4 respostas para “O Fahrenheit 451 da TI: questionando pesquisas salariais”

  1. Avatar de Sávio Freitas
    Sávio Freitas

    Grande Kiko. Mais uma vez direto na veia. Este post em paralelo ao “processo imbecilizante de desenvolvimento” chega a dar uma depressão (por ser tão real). Cada vez o desenvolvedor é depreciado (para si) e ao mesmo tempo vendido a preço de ouro (para o cliente). Só faltou realçar a transformação do profissional em “recurso”. Este sim virou objeto cada vez menos pensante. O pensamento é esse mesmo: “se quiser crescer, tem q ser como qualquer coisa – exceto como programador”.

    Muito bom.

    1. Avatar de Kico (Henrique Lobo Weissmann)
      Kico (Henrique Lobo Weissmann)

      Oi Sávio, que bom que gostou, valeu!

  2. Avatar de Carlos

    Excelente post, Kico!

    Acredito que essas pesquisas salariais sejam uma distorção dos reais requisitos profissionais que uma empresa busca em um candidato. Não podemos se esquecer das empresas que servem de Head Hunters para empresas maiores e ganham por recrutamento e, posteriormente, admissão do candidado perfeito. Aí, como reflexo desse trabalho “mecânico”, o que vemos em sites de ofertas de emprego são esses requisitos bem específicos, criados para eliminar candidatos “fora do perfil”, segundo eles mesmos.
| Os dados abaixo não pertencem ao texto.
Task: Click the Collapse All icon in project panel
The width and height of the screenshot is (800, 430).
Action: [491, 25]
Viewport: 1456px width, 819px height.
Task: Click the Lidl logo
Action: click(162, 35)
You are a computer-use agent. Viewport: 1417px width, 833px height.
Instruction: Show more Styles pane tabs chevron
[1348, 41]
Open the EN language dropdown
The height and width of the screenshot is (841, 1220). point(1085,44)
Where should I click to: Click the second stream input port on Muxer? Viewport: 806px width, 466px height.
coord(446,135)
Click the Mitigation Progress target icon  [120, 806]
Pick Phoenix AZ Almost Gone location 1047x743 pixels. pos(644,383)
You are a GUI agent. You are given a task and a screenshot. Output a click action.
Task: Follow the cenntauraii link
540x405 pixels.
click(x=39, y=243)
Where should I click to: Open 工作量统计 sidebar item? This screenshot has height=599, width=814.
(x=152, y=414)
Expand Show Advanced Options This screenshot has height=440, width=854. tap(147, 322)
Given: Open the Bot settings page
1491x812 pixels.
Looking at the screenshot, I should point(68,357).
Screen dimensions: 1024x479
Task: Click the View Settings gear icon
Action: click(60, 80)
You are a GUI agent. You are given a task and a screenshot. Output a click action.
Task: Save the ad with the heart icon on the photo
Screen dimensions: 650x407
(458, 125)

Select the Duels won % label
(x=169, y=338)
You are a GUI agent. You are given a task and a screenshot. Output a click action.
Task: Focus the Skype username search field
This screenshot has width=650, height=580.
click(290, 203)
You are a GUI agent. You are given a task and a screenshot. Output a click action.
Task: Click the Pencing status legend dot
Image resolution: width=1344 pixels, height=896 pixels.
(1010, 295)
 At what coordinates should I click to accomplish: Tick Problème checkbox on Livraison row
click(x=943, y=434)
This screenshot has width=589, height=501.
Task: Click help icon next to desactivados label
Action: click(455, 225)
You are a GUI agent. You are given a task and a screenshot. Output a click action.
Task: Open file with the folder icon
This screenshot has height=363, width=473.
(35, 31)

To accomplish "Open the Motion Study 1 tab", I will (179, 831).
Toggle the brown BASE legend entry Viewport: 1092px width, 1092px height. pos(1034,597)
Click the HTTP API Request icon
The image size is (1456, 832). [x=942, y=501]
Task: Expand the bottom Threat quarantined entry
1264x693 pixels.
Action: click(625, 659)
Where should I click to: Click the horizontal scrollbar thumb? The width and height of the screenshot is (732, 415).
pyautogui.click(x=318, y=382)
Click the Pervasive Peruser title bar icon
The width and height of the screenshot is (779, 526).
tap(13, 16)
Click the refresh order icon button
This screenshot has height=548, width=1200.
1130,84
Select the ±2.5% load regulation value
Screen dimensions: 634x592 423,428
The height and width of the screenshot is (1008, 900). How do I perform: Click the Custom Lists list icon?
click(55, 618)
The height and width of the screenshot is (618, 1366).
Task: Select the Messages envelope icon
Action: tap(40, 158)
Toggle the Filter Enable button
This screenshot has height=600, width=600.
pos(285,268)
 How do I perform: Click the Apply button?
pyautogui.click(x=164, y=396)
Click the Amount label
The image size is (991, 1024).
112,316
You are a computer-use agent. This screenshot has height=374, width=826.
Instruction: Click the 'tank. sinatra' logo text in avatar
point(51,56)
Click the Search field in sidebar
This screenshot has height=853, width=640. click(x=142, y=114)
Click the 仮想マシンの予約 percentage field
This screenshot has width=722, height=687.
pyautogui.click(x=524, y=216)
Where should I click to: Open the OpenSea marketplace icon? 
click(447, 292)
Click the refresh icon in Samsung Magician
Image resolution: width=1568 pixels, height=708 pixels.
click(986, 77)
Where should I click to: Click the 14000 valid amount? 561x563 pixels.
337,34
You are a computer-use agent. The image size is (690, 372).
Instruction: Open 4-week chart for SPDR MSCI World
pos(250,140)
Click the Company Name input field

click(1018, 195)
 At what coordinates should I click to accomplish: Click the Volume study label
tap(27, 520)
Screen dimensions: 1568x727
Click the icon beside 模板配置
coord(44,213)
    O mais curioso é que a real necessidade das empresas não serve como critério de eliminação nessas pesquisas de recrutamento, como, por exemplo: Boa redação, boa dicção, capacidade de conduzir uma apresentação perante um cliente… Hoje em dia é essencial q

  3. Avatar de Carlos

    (prosseguindo…)

    … Hoje em dia é essencial que o profissional de T.I esteja alinhado com a área de Negócios da empresa e tome atitudes como se fosse sócio da mesma. Para tal, é preciso muito mais do que apenas dominar uma tecnologia específica – quanto mais nos dias atuais, onde o que é relevante hoje, passa a se tornar irrelevante amanhã (em termos de tecnologia, claro).
    Também é interessante notar que isso o que você cita no artigo é uma clara influência da mentalidade econômica do passado (provavelmente porque a maioria dos CEOs e gerentes das grandes corporações estão na casa dos 40-50 anos de idade e são fortemente influenciados por esse modelo econômico. Não é à toa que ainda temos gente na faculdade estudando Taylor e Fayol em pleno século XXI!!!). No entanto, vemos que essa mentalidade está mudando aos poucos com o recente boom das Startups, da adoção do Home Office, do Coworking… Tem uma nova geração surgindo por aí e com uma mentalidade mais “generalista” do que “especialista”, provando que o lado humano do profissional é muito mais importante para a empresa do que a bagagem intelectual que ele adquiriu até ali. Afinal, de que adianta ser muito bom em algo se a capacidade para aprender coisas novas desse indivíduo é nula? Como ele se adapta às mudanças? Como é seu espírito colaborativo? Essa é a real questão.
    P.S.: Respondendo a sua pergunta… Em teoria, sim. Mas as empresas se protegem com dois argumentos: 1 – Não precisamos do seu conhecimento em outras linguagens, já que trabalhamos aqui só com uma. 2 – Se vc tem tanto conhecimento assim, está na hora de se tornar coordenador ou gerente de projetos (mesmo que você tenha dificuldades até mesmo em dar “bom dia” para sua equipe…)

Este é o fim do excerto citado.